Tous les conseils municipaux et d’arrondissements de la région ont des règles entourant la période de questions lors des assemblées publiques. (Photo: archives)
D’une règle à l’autre
Les règles entourant la période de questions lors d’une séance du conseil, diffèrent drôlement d’une ville à l’autre dans l’Ouest-de-l’Île. Le cas de Pointe-Claire qui a récemment adopté, pour ensuite le suspendre, un règlement restreignant le droit de parole aux citoyens par des amendes a suscité beaucoup d’intérêt.

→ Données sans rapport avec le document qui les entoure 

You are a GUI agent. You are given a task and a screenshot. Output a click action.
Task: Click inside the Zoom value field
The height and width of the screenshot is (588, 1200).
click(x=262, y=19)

Ce n’est pourtant pas un cas unique dans la région.
En effet, la ville de Sainte-Anne-de-Bellevue détient aussi un règlement pouvant pénaliser, par des amendes, les citoyens qui ne respecteraient pas certaines règles lors d’une séance du conseil. «Des cas extrêmes seraient passibles d’amendes» précise le greffier de la ville, Karl Sacha Langlois ajoutant «cela n’est jamais arrivé». Entré en vigueur le 2 septembre 2006, l’article 76 du document de la régie interne permet à la ville d’émettre des amendes aux perturbateurs allant de «100 $ pour une première infraction et de 200 $ pour une récidive, ladite amende ne devant en aucun cas être supérieure à 1 000 $». Les infractions punissables vont de l’interdiction de filmer, photographier, crier, chahuter, chanter, de faire du bruit ou poser tout autre geste susceptible d’entraver le bon déroulement de la session. Un règlement qui ne date pas d’hier donc, mais demeure selon M. Langlois «une mesure de protection à la démocratie pour protéger les élus». «Une séance du conseil n’est pas un débat», de conclure le greffier.
De son côté, l’arrondissement Pierrefonds-Roxboro exige aux citoyens, désirant s’exprimer devant les élus, de se présenter 15 minutes avant une séance du conseil. Leur nom, adresse et le sujet de leur question est alors noté dans le registre de la période de questions, mentionne la greffière de la ville, Suzanne Corbeil. «Il n’y a pas de tri des questions, mais il y en a un au niveau du lieu de résidence des intervenants étant donné que seuls les résidants de l’arrondissement peuvent s’adresser au conseil», ajoute Mme Corbeil. Tout comme à l’arrondissement L’Île-Bizard-Sainte-Geneviève et à Beaconsfield, la période de questions à l’arrondissement Pierrefonds-Roxboro dure 30 minutes. La conséquence ultime en cas de non-respect des règles de régie interne demeure l’expulsion. «On n’a jamais ressenti le besoin de mettre des règlements, avec amende, durs comme à Pointe-Claire», révèle Suzanne Corbeil.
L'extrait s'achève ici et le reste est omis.